ANITA RÁCZ, The linguistic study of the settlement names of historical Bihar County. 2005.

The geographical conditions of the largest county of Hungary in the Árpád Era were varied. Its onomastic corpus is particularly rich, and its population is not homogeneously Hungarian. The book deals with the stratum of settlement names of the onomastic stock of the county published in A régi Bihar vármegye településneveinek történeti-etimológiai szótára [A historical-etymological dictionary of the settlement names of historical Bihar County] (Anita Rácz, Debrecen, 2007). The aim of the study is the exploration of the onomatosystematical and linguistic connections from a historical-etymological perspective.

The volume consists of five extensive units. The first chapter gives an overall view the history of settlements in the county with regard not only to the Hungarian population but also to foreign ethnicities (Seklers, Turkic tribes, Slavs, Vlachs)

The second chapter presents the historical outline and methods of research on old toponyms.

The examination of the early Hungarian toponymicon can extend our knowledge of Hungarian historical phonetics and dialect history. Since the toponymicon of a given region always creates its own unique system, onomatogeographical investigations examinations can provide insights into the phonetic, morphological, and lexical characteristics of the regional dialect. Such an analysis of the onomastic corpus can be found in the next voluminous chapter.

The fourth and fifth chapters contain the onomatosystematical research of the settlement names. The central part of the work is their descriptive analysis. Toponyms as constituents of the vocabulary can be analyzed in two ways: from either a functional-semantic or a lexical-morphological aspect. The organic unity of these two levels is shown through their simultaneously discussion. The analysis starts from the consideration of the functional-semantic features, to which the examination of lexical elements linked to particular semantic types is attached.

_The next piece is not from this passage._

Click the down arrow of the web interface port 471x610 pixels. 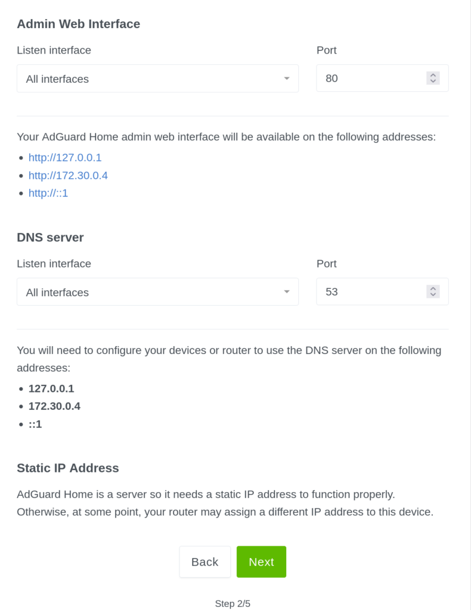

The last chapter is devoted to the genesis of the names and their structural transformation. The rules governing the genesis of place names can be the same as those determining the formation and alteration of common words: there are separable external and internal name formation methods, within which these groups, representing different types of their genesis, can be established. The categories of external name formation are based on the different groups of origin of the borrowed names. Endogenous names fall into the following categories: names having emerged through 1. syntagmatic structuring, 2. morphemic structuring, 3. semantic name-giving, 4. name-giving with structural changes. The onomastic corpus is surveyed according to methods of name formation listed here.